> _Instructions to follow_: Every entry must be echoed exactly.

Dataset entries
# # # # #

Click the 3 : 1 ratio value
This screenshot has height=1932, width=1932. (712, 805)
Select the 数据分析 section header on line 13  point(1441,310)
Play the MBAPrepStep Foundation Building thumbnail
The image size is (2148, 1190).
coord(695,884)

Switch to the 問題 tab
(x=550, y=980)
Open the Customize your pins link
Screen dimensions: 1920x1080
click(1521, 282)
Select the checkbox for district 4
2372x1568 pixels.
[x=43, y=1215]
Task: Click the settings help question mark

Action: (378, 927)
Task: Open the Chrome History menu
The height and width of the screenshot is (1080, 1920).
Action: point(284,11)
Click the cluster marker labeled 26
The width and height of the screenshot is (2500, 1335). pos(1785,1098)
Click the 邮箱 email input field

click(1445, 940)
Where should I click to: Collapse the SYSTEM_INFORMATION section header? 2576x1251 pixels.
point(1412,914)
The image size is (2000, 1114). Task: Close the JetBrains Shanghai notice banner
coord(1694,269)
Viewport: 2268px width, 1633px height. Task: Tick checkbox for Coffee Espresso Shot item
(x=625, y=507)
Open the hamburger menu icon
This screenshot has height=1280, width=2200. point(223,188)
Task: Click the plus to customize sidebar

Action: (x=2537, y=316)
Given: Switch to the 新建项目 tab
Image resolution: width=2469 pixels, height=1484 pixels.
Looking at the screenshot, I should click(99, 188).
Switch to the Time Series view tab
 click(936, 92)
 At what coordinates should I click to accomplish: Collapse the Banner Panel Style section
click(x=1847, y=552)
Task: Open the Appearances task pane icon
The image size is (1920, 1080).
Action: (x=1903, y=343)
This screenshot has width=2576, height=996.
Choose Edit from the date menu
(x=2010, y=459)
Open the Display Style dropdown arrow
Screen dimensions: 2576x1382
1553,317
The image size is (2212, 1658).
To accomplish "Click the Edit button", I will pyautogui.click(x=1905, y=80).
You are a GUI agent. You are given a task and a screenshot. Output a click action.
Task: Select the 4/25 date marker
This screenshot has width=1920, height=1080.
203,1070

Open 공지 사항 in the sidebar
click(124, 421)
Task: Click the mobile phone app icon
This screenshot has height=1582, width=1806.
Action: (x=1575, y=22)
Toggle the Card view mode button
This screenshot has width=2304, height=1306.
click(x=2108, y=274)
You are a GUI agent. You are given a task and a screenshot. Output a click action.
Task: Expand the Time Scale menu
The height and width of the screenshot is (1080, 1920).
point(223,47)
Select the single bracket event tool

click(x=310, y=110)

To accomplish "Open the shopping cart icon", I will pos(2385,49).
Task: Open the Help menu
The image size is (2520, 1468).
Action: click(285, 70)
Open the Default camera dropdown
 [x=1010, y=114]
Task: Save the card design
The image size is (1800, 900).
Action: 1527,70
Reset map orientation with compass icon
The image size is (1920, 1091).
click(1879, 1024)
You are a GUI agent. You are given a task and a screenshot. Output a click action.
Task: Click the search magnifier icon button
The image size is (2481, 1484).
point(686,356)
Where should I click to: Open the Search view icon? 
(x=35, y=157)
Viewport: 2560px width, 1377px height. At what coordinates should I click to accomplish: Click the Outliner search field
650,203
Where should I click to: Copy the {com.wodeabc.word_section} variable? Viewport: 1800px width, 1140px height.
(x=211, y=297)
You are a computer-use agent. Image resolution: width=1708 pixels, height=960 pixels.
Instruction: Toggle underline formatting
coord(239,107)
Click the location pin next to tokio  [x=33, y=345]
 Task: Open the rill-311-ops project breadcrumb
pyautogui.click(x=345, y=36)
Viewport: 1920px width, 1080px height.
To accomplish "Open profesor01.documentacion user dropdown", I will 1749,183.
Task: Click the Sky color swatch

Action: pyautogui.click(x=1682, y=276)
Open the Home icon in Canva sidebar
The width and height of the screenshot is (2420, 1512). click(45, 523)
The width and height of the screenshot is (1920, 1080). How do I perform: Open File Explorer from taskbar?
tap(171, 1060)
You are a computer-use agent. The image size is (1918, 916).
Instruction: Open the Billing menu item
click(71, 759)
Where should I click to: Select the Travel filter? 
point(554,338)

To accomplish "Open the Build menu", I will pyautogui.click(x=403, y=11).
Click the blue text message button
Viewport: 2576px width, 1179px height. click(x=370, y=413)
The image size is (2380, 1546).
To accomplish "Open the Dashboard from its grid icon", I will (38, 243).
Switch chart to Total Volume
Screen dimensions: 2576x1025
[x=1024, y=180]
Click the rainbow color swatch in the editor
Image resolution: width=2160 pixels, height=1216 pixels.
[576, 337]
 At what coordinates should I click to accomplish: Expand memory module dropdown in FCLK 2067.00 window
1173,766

# # # # #

> _Written reply_:
Click the 3 : 1 ratio value
This screenshot has height=1932, width=1932. (712, 805)
Select the 数据分析 section header on line 13  point(1441,310)
Play the MBAPrepStep Foundation Building thumbnail
The image size is (2148, 1190).
coord(695,884)

Switch to the 問題 tab
(x=550, y=980)
Open the Customize your pins link
Screen dimensions: 1920x1080
click(1521, 282)
Select the checkbox for district 4
2372x1568 pixels.
[x=43, y=1215]
Task: Click the settings help question mark

Action: (378, 927)
Task: Open the Chrome History menu
The height and width of the screenshot is (1080, 1920).
Action: point(284,11)
Click the cluster marker labeled 26
The width and height of the screenshot is (2500, 1335). pos(1785,1098)
Click the 邮箱 email input field

click(1445, 940)
Where should I click to: Collapse the SYSTEM_INFORMATION section header? 2576x1251 pixels.
point(1412,914)
The image size is (2000, 1114). Task: Close the JetBrains Shanghai notice banner
coord(1694,269)
Viewport: 2268px width, 1633px height. Task: Tick checkbox for Coffee Espresso Shot item
(x=625, y=507)
Open the hamburger menu icon
This screenshot has height=1280, width=2200. point(223,188)
Task: Click the plus to customize sidebar

Action: (x=2537, y=316)
Given: Switch to the 新建项目 tab
Image resolution: width=2469 pixels, height=1484 pixels.
Looking at the screenshot, I should click(99, 188).
Switch to the Time Series view tab
 click(936, 92)
 At what coordinates should I click to accomplish: Collapse the Banner Panel Style section
click(x=1847, y=552)
Task: Open the Appearances task pane icon
The image size is (1920, 1080).
Action: (x=1903, y=343)
This screenshot has width=2576, height=996.
Choose Edit from the date menu
(x=2010, y=459)
Open the Display Style dropdown arrow
Screen dimensions: 2576x1382
1553,317
The image size is (2212, 1658).
To accomplish "Click the Edit button", I will pyautogui.click(x=1905, y=80).
You are a GUI agent. You are given a task and a screenshot. Output a click action.
Task: Select the 4/25 date marker
This screenshot has width=1920, height=1080.
203,1070

Open 공지 사항 in the sidebar
click(124, 421)
Task: Click the mobile phone app icon
This screenshot has height=1582, width=1806.
Action: (x=1575, y=22)
Toggle the Card view mode button
This screenshot has width=2304, height=1306.
click(x=2108, y=274)
You are a GUI agent. You are given a task and a screenshot. Output a click action.
Task: Expand the Time Scale menu
The height and width of the screenshot is (1080, 1920).
point(223,47)
Select the single bracket event tool

click(x=310, y=110)

To accomplish "Open the shopping cart icon", I will pos(2385,49).
Task: Open the Help menu
The image size is (2520, 1468).
Action: click(285, 70)
Open the Default camera dropdown
 [x=1010, y=114]
Task: Save the card design
The image size is (1800, 900).
Action: 1527,70
Reset map orientation with compass icon
The image size is (1920, 1091).
click(1879, 1024)
You are a GUI agent. You are given a task and a screenshot. Output a click action.
Task: Click the search magnifier icon button
The image size is (2481, 1484).
point(686,356)
Where should I click to: Open the Search view icon? 
(x=35, y=157)
Viewport: 2560px width, 1377px height. At what coordinates should I click to accomplish: Click the Outliner search field
650,203
Where should I click to: Copy the {com.wodeabc.word_section} variable? Viewport: 1800px width, 1140px height.
(x=211, y=297)
You are a computer-use agent. Image resolution: width=1708 pixels, height=960 pixels.
Instruction: Toggle underline formatting
coord(239,107)
Click the location pin next to tokio  [x=33, y=345]
 Task: Open the rill-311-ops project breadcrumb
pyautogui.click(x=345, y=36)
Viewport: 1920px width, 1080px height.
To accomplish "Open profesor01.documentacion user dropdown", I will 1749,183.
Task: Click the Sky color swatch

Action: pyautogui.click(x=1682, y=276)
Open the Home icon in Canva sidebar
The width and height of the screenshot is (2420, 1512). click(45, 523)
The width and height of the screenshot is (1920, 1080). How do I perform: Open File Explorer from taskbar?
tap(171, 1060)
You are a computer-use agent. The image size is (1918, 916).
Instruction: Open the Billing menu item
click(71, 759)
Where should I click to: Select the Travel filter? 
point(554,338)

To accomplish "Open the Build menu", I will pyautogui.click(x=403, y=11).
Click the blue text message button
Viewport: 2576px width, 1179px height. click(x=370, y=413)
The image size is (2380, 1546).
To accomplish "Open the Dashboard from its grid icon", I will (38, 243).
Switch chart to Total Volume
Screen dimensions: 2576x1025
[x=1024, y=180]
Click the rainbow color swatch in the editor
Image resolution: width=2160 pixels, height=1216 pixels.
[576, 337]
 At what coordinates should I click to accomplish: Expand memory module dropdown in FCLK 2067.00 window
1173,766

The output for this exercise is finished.